The Italian wine scene is fascinating and paradoxical. Or fascinating because it's paradoxical. Tradition and innovation, "natural" and technological, the devotion to native terroir and the drive to carve out global markets -- these dynamic tensions are at the heart of both Italy's amazing comeback after the deadly methanol scandal of 1986 and the Italian wine sector's on-going war with itself.
Marco Caprai himself embodies these paradoxes. The entrepreneurial son of an entrepreneurial father -- Arnaldo Caprai is a respected textile manufacturer, the king of lace in Italy -- Marco took over the family's wine business in 1988. And proceeded to transform it.
"After the methanol scandal, we had a wine revolution," he said last week. "We had to. Otherwise we wouldn't survive." Like so many of Italy's younger generation of vineyard owners and winemakers, Marco embraced the post-methanol movement toward higher quality and the importance of the clear provenance of wine, re-emphasizing locality as a major component of trust. As domestic consumption declined after the scandal, it was obvious to him that export markets were essential for the financial well-being of the firm and all the people who depended on its production for a living.
This element of social responsibility was a natural outgrowth of the tight local bonds that Caprai had with the local community, especially in his hometown of Foligno. (These bonds transcend oceans; his New York haunt is Il Buco, where his boyhood pal, Roberto Paris, is sommelier. The restaurant is owned by another Umbrian friend.)

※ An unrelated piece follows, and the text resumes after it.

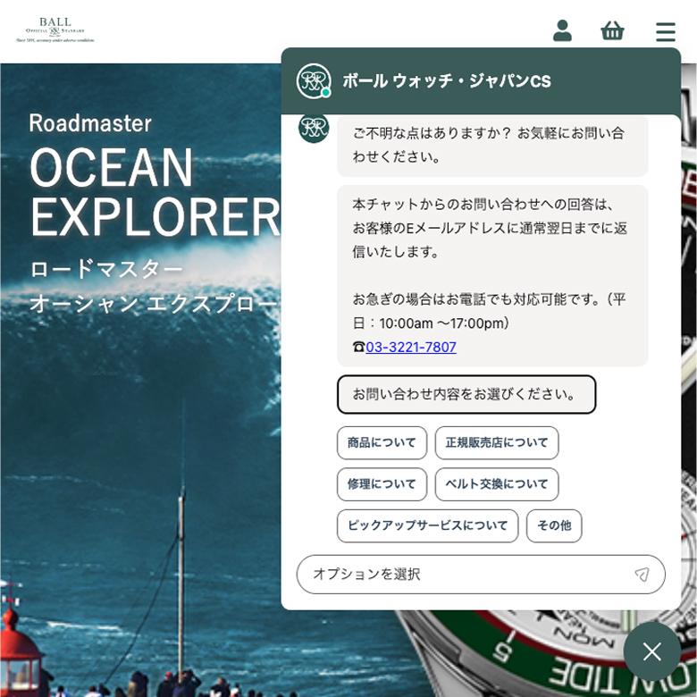
Task: Choose the ピックアップサービスについて option
Action: (427, 525)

This thinking also shaped his commitment to explore what would best express the territory and provide a distinctive market advantage. As has been done by other deeply-rooted winemakers around the country, like Mustilli with Falanghina in Campania and Albino Armani with casetta in Trentino, Caprai zeroed in on an obscure local grape -- in this case the Sagrantino -- and crafted powerful red wines that changed the oenological landscape in Umbria, previously best known for its rather pallid whites.
Il Buco, NoHo, New York
Perhaps more to the point, he gave the family firm a solid identity with the top-of-the-line Sagrantino 25 Anni, awarded Gambero Rosso's Tre Bicchieri time and again, then consolidated it by evangelizing incessantly in the US and other markets.
But as they love to say in Italy, “Non c’è rosa senza spina.” No rose is without its thorn.
Italy is a country of 60 million people. Sometimes, though, it feels like Ireland. Small, quarrelsome and jealous. Entrepreneurs are all about taking risks and reinventing things, which the Italians have been good at for centuries. It's revealing, though, that Italian doesn't have a word expressing the positive aspects of this -- no equivalent of "go-getter."
"Wheeler-dealer", yes (intrallazzatore); a pejorative always in both languages. This is, I suppose, the down side of a strong communal culture, which social critics are always lamenting is absent in America.
<--Not a go-getter
To someone observing from the other side of the Atlantic, the clashes over tradition and innovation, of technology and definitions of "naturalness," seem petty and not a little disingenuous. There are camps where only local or "autochthonous" grapes are tolerated, despite (because of?) the success of international varieties and blends in several regions of the country. This is a logical development of the desire for authenticity in the wake of the 1986 scandal; I applaud the resurrection of grapes that were headed for oblivion. But I also admire many a Cabernet Sauvignon and Pinot Noir made in Italy. Some people are extremely dogmatic about this. Certainly Marco Caprai would be in their good graces for his rescue of Sagrantino and use of other local varieties like Grechetto.
Then there was the announcement last year that Caprai was working with Milan University to develop a white Sagrantino. I was intrigued by the research collaboration, guessing (correctly, as Marco told me) that it was unusual in Italy. "Actually," he said, "we work with three universities on different projects." Interesting, too, was the largely negative reaction to the white Sagrantino. Once again the division between the "why-nots" and the traditional "of-course-nots" was sharp. It makes sense from a market point of view -- consider the character of the whites in Umbria -- especially if you want to leverage your flagship product. It's a line extension, not an assault on a higher truth.
But then there are many who just as dogmatically oppose the use of small oak (barriques) to impart what is supposed to be a "Parkerish," international (read: American) smoothness to the wine. And as many who are dismissive of big, concentrated wines in the same style. These objections often have a political subtext, I think. A foolish conflation.
Barriques and concentration are hallmarks of Caprai's Sagrantinos, both the Collepiano and the 25 Anni lines. Marco Caprai's wines are big and luscious, but they evolve beautifully in the glass and finish long and subtle with fruit and herbal notes. They taste alive and specific to their time and place. Despite (because of?) the Caprais' constant investments in new equipment and adoption of modern techniques, Marco and his team have created beautiful wines of strong character. They brought Sagrantino into the modern world and made a success out of it.
I dislike hyperoaked wines that are all up-front pow! and a fading finish. I tasted more than my share of those last week at the Puck Building, including some with very big names and very big prices. But I also know good stuff when I taste it, even if it does spend time in barriques.